◆ **STORED DATA**

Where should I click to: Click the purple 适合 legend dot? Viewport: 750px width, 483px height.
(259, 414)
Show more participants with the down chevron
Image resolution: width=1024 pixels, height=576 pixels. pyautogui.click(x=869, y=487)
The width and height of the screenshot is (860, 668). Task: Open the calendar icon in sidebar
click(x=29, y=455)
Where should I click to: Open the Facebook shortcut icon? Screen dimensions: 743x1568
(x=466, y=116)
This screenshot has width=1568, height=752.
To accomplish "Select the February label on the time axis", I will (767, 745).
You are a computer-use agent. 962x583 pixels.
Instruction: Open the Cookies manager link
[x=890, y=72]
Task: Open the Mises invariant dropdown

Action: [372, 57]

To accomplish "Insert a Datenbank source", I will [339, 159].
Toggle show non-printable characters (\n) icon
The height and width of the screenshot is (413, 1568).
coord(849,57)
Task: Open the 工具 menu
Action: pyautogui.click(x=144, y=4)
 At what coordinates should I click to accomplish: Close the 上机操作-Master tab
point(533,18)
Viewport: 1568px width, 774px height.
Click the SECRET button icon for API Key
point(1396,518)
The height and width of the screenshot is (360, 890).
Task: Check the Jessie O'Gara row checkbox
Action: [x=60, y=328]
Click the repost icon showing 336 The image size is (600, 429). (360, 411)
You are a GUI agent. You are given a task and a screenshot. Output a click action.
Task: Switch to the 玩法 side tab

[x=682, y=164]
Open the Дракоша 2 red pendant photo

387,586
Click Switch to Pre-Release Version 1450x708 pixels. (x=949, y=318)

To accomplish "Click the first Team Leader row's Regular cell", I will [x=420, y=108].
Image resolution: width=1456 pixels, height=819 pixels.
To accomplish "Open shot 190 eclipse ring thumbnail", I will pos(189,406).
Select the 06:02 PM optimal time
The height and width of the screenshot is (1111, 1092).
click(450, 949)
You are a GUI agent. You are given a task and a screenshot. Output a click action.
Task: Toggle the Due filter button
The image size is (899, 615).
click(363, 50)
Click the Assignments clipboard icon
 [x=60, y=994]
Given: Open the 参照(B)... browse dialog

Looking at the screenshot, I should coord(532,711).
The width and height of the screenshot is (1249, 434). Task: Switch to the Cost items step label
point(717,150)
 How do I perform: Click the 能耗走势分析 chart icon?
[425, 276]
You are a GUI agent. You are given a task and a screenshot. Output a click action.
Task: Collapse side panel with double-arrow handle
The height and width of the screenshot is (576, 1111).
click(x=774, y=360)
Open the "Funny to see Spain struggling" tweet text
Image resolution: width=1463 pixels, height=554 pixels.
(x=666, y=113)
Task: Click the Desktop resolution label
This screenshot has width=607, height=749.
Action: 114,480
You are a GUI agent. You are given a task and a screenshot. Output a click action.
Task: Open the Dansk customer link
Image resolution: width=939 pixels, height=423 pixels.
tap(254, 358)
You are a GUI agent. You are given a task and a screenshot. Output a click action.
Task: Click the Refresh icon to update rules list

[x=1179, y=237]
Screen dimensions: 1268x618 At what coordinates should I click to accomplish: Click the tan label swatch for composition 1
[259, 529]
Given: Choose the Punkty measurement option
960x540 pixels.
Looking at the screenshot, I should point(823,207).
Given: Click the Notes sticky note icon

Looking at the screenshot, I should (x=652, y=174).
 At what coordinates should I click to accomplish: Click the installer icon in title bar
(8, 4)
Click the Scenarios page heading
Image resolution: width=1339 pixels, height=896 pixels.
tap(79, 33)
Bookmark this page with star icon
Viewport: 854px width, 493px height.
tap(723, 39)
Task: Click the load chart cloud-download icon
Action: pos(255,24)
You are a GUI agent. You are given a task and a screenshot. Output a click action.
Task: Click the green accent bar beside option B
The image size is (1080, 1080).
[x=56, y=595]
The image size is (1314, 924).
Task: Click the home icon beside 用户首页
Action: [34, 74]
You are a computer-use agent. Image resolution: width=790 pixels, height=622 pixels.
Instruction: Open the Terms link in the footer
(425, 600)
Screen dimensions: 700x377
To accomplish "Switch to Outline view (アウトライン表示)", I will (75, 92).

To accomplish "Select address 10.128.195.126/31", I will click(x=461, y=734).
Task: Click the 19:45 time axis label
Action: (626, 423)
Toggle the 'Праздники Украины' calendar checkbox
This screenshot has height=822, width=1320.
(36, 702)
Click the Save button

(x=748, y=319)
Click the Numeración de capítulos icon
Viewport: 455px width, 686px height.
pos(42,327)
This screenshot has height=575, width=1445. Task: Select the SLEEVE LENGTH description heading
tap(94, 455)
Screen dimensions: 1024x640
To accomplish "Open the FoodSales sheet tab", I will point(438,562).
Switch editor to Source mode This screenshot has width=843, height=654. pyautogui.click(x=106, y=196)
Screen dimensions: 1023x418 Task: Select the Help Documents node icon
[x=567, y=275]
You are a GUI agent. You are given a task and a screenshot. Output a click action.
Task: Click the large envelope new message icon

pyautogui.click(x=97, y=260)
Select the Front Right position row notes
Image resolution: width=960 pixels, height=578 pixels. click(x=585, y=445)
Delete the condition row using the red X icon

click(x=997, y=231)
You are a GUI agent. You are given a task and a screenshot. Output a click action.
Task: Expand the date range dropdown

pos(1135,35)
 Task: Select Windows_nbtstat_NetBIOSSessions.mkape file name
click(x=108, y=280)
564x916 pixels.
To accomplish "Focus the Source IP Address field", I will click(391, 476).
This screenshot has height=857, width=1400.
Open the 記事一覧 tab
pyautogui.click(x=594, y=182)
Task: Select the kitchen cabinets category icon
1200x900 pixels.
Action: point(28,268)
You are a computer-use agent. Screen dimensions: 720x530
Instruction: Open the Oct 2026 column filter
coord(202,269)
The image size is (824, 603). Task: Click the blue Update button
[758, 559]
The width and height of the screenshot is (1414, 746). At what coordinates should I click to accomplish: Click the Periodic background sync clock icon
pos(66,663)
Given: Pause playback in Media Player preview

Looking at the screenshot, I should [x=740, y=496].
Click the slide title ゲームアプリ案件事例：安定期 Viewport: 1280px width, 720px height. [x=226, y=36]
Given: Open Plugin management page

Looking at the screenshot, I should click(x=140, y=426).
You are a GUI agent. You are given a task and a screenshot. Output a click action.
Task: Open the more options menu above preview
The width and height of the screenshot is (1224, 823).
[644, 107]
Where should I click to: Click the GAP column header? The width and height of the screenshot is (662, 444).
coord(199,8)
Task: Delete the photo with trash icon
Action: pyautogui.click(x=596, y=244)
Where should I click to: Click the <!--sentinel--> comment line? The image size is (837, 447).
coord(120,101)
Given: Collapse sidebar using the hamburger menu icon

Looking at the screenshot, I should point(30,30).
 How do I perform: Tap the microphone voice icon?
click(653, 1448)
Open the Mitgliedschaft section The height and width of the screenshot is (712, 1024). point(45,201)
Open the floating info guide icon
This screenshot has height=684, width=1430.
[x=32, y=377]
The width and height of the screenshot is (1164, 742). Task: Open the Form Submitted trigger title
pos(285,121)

◆ **YOUR INSTRUCTIONS**
Return every record exactly as it was given.

◆ **TASK SOLUTION**
Where should I click to: Click the purple 适合 legend dot? Viewport: 750px width, 483px height.
(259, 414)
Show more participants with the down chevron
Image resolution: width=1024 pixels, height=576 pixels. pyautogui.click(x=869, y=487)
The width and height of the screenshot is (860, 668). Task: Open the calendar icon in sidebar
click(x=29, y=455)
Where should I click to: Open the Facebook shortcut icon? Screen dimensions: 743x1568
(x=466, y=116)
This screenshot has width=1568, height=752.
To accomplish "Select the February label on the time axis", I will (767, 745).
You are a computer-use agent. 962x583 pixels.
Instruction: Open the Cookies manager link
[x=890, y=72]
Task: Open the Mises invariant dropdown

Action: [372, 57]

To accomplish "Insert a Datenbank source", I will [339, 159].
Toggle show non-printable characters (\n) icon
The height and width of the screenshot is (413, 1568).
coord(849,57)
Task: Open the 工具 menu
Action: pyautogui.click(x=144, y=4)
 At what coordinates should I click to accomplish: Close the 上机操作-Master tab
point(533,18)
Viewport: 1568px width, 774px height.
Click the SECRET button icon for API Key
point(1396,518)
The height and width of the screenshot is (360, 890).
Task: Check the Jessie O'Gara row checkbox
Action: [x=60, y=328]
Click the repost icon showing 336 The image size is (600, 429). (360, 411)
You are a GUI agent. You are given a task and a screenshot. Output a click action.
Task: Switch to the 玩法 side tab

[x=682, y=164]
Open the Дракоша 2 red pendant photo

387,586
Click Switch to Pre-Release Version 1450x708 pixels. (x=949, y=318)

To accomplish "Click the first Team Leader row's Regular cell", I will [x=420, y=108].
Image resolution: width=1456 pixels, height=819 pixels.
To accomplish "Open shot 190 eclipse ring thumbnail", I will pos(189,406).
Select the 06:02 PM optimal time
The height and width of the screenshot is (1111, 1092).
click(450, 949)
You are a GUI agent. You are given a task and a screenshot. Output a click action.
Task: Toggle the Due filter button
The image size is (899, 615).
click(363, 50)
Click the Assignments clipboard icon
 [x=60, y=994]
Given: Open the 参照(B)... browse dialog

Looking at the screenshot, I should coord(532,711).
The width and height of the screenshot is (1249, 434). Task: Switch to the Cost items step label
point(717,150)
 How do I perform: Click the 能耗走势分析 chart icon?
[425, 276]
You are a GUI agent. You are given a task and a screenshot. Output a click action.
Task: Collapse side panel with double-arrow handle
The height and width of the screenshot is (576, 1111).
click(x=774, y=360)
Open the "Funny to see Spain struggling" tweet text
Image resolution: width=1463 pixels, height=554 pixels.
(x=666, y=113)
Task: Click the Desktop resolution label
This screenshot has width=607, height=749.
Action: 114,480
You are a GUI agent. You are given a task and a screenshot. Output a click action.
Task: Open the Dansk customer link
Image resolution: width=939 pixels, height=423 pixels.
tap(254, 358)
You are a GUI agent. You are given a task and a screenshot. Output a click action.
Task: Click the Refresh icon to update rules list

[x=1179, y=237]
Screen dimensions: 1268x618 At what coordinates should I click to accomplish: Click the tan label swatch for composition 1
[259, 529]
Given: Choose the Punkty measurement option
960x540 pixels.
Looking at the screenshot, I should point(823,207).
Given: Click the Notes sticky note icon

Looking at the screenshot, I should (x=652, y=174).
 At what coordinates should I click to accomplish: Click the installer icon in title bar
(8, 4)
Click the Scenarios page heading
Image resolution: width=1339 pixels, height=896 pixels.
tap(79, 33)
Bookmark this page with star icon
Viewport: 854px width, 493px height.
tap(723, 39)
Task: Click the load chart cloud-download icon
Action: pos(255,24)
You are a GUI agent. You are given a task and a screenshot. Output a click action.
Task: Click the green accent bar beside option B
The image size is (1080, 1080).
[x=56, y=595]
The image size is (1314, 924).
Task: Click the home icon beside 用户首页
Action: [34, 74]
You are a computer-use agent. Image resolution: width=790 pixels, height=622 pixels.
Instruction: Open the Terms link in the footer
(425, 600)
Screen dimensions: 700x377
To accomplish "Switch to Outline view (アウトライン表示)", I will (75, 92).

To accomplish "Select address 10.128.195.126/31", I will click(x=461, y=734).
Task: Click the 19:45 time axis label
Action: (626, 423)
Toggle the 'Праздники Украины' calendar checkbox
This screenshot has height=822, width=1320.
(36, 702)
Click the Save button

(x=748, y=319)
Click the Numeración de capítulos icon
Viewport: 455px width, 686px height.
pos(42,327)
This screenshot has height=575, width=1445. Task: Select the SLEEVE LENGTH description heading
tap(94, 455)
Screen dimensions: 1024x640
To accomplish "Open the FoodSales sheet tab", I will point(438,562).
Switch editor to Source mode This screenshot has width=843, height=654. pyautogui.click(x=106, y=196)
Screen dimensions: 1023x418 Task: Select the Help Documents node icon
[x=567, y=275]
You are a GUI agent. You are given a task and a screenshot. Output a click action.
Task: Click the large envelope new message icon

pyautogui.click(x=97, y=260)
Select the Front Right position row notes
Image resolution: width=960 pixels, height=578 pixels. click(x=585, y=445)
Delete the condition row using the red X icon

click(x=997, y=231)
You are a GUI agent. You are given a task and a screenshot. Output a click action.
Task: Expand the date range dropdown

pos(1135,35)
 Task: Select Windows_nbtstat_NetBIOSSessions.mkape file name
click(x=108, y=280)
564x916 pixels.
To accomplish "Focus the Source IP Address field", I will click(391, 476).
This screenshot has height=857, width=1400.
Open the 記事一覧 tab
pyautogui.click(x=594, y=182)
Task: Select the kitchen cabinets category icon
1200x900 pixels.
Action: point(28,268)
You are a computer-use agent. Screen dimensions: 720x530
Instruction: Open the Oct 2026 column filter
coord(202,269)
The image size is (824, 603). Task: Click the blue Update button
[758, 559]
The width and height of the screenshot is (1414, 746). At what coordinates should I click to accomplish: Click the Periodic background sync clock icon
pos(66,663)
Given: Pause playback in Media Player preview

Looking at the screenshot, I should [x=740, y=496].
Click the slide title ゲームアプリ案件事例：安定期 Viewport: 1280px width, 720px height. [x=226, y=36]
Given: Open Plugin management page

Looking at the screenshot, I should click(x=140, y=426).
You are a GUI agent. You are given a task and a screenshot. Output a click action.
Task: Open the more options menu above preview
The width and height of the screenshot is (1224, 823).
[644, 107]
Where should I click to: Click the GAP column header? The width and height of the screenshot is (662, 444).
coord(199,8)
Task: Delete the photo with trash icon
Action: pyautogui.click(x=596, y=244)
Where should I click to: Click the <!--sentinel--> comment line? The image size is (837, 447).
coord(120,101)
Given: Collapse sidebar using the hamburger menu icon

Looking at the screenshot, I should point(30,30).
 How do I perform: Tap the microphone voice icon?
click(653, 1448)
Open the Mitgliedschaft section The height and width of the screenshot is (712, 1024). point(45,201)
Open the floating info guide icon
This screenshot has height=684, width=1430.
[x=32, y=377]
The width and height of the screenshot is (1164, 742). Task: Open the Form Submitted trigger title
pos(285,121)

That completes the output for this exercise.